5. Spoon or pipe 1 T cheese mix into each shell. Arrange half of stuffed shells, seam sides up, in one propared dish. Pour 3 C Smoky Marinara over shells. Sprinkle with 1/2 C mozzarella. Repeat procedure with remaining stuffed shells, Smoky Marinara and mozzarella in remaining prepared dish.
6. Cover with foil. Bake at 375 for 30 minutes or until thoroughly heated.
***To freeze unbaked casserole: Prepare thru step 5. Cover with plastic wrap, pressing to remove as much air as possible. Wrap with heavy duty foil. Store in freezer for up to 2 months.
***To prepare frozen unbaked casserole: Preheat oven to 375. Remove and reserve foil. Remove plastic wrap. Cover frozen casserole with reserved foil; bake at 375 for 1 hour and 10 minutes or until thoroughly heated.
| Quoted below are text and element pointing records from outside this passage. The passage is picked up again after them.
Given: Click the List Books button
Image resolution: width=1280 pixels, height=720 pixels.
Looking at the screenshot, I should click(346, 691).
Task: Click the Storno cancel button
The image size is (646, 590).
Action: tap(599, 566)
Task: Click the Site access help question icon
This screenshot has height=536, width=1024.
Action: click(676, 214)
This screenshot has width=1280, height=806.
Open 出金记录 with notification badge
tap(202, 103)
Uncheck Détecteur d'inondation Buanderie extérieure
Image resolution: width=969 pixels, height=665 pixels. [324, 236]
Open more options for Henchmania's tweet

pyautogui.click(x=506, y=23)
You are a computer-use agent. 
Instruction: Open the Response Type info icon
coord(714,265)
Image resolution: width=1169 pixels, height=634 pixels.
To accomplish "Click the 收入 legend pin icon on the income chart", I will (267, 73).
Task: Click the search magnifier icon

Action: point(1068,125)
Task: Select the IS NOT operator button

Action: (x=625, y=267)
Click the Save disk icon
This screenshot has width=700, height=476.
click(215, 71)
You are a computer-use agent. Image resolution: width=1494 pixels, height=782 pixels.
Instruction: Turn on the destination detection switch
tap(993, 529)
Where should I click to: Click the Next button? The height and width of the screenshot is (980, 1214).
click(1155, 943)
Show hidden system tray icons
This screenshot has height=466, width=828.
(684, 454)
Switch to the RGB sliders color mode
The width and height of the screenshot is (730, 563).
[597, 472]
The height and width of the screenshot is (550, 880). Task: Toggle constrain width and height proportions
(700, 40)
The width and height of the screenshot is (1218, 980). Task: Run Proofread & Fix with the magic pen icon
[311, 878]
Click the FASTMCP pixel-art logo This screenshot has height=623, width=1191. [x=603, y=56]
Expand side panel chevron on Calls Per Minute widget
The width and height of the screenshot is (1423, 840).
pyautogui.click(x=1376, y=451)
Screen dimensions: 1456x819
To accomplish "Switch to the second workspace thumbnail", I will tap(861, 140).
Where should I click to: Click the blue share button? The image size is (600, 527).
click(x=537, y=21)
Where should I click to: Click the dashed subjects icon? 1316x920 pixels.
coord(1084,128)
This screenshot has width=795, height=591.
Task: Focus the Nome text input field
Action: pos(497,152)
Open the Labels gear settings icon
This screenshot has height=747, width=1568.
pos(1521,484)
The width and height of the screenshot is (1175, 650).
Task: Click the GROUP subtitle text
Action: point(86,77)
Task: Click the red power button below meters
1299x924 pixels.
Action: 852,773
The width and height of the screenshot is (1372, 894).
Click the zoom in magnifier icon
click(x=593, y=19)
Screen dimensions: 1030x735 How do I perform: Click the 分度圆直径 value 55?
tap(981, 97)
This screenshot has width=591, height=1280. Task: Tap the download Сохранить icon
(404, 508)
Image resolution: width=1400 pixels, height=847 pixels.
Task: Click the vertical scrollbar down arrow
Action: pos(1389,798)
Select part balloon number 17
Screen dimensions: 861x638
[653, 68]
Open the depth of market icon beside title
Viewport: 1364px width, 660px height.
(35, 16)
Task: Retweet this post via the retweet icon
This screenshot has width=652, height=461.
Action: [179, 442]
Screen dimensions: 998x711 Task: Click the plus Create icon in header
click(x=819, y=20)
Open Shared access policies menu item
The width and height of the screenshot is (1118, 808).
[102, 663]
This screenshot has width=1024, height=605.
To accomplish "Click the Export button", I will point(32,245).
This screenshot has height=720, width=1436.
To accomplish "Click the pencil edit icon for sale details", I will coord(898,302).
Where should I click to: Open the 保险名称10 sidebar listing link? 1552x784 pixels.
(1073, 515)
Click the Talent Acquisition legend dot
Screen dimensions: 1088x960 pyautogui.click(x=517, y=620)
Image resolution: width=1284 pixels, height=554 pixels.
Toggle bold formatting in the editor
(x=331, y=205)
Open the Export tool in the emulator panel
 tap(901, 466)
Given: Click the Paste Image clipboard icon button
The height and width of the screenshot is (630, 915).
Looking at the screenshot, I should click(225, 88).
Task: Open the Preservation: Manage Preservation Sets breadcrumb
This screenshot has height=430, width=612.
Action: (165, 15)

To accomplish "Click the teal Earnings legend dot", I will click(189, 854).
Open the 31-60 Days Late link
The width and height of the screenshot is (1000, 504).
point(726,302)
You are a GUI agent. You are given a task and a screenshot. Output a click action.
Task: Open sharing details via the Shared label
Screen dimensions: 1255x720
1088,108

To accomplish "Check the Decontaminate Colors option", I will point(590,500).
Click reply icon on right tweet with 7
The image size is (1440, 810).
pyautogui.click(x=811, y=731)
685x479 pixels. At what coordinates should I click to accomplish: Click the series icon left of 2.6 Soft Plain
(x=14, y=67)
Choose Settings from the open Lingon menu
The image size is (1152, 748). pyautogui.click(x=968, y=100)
Cal 470, Fat 15.7g, Pro 28.3g, Carb 52.7g, Fiber 5.3g, Chol 47mg, Iron 3.8mg, Sodium 916mg, Calc 508mg.
10 points
**Smoky Marinara
Yeild-6 C/1/2 C serving
1 T olive oil
3 garlic cloves, minced
1/4 C chopped fresh basil
2 T chopped fresh parsley
2 T chopped fresh or 2 t dried oregano
2 t balsamic vinegar
1/8 t salt
1/8 t black pepper
1 (28oz) can crushed fire-roasted tomatoes, undrained
1 (28oz) can crushed tomatoes, undrained
1. Heat oil in a large saucepan over med heat. Add garlic, basil, parsley, and oregano; saute 1 minute, stirring frequently. Stir in vinegar and remaining ingredients. Reduce heat, and simmer 10 minutes.
I used the recommended Muir Glen fire roasted canned tomatoes. Very good.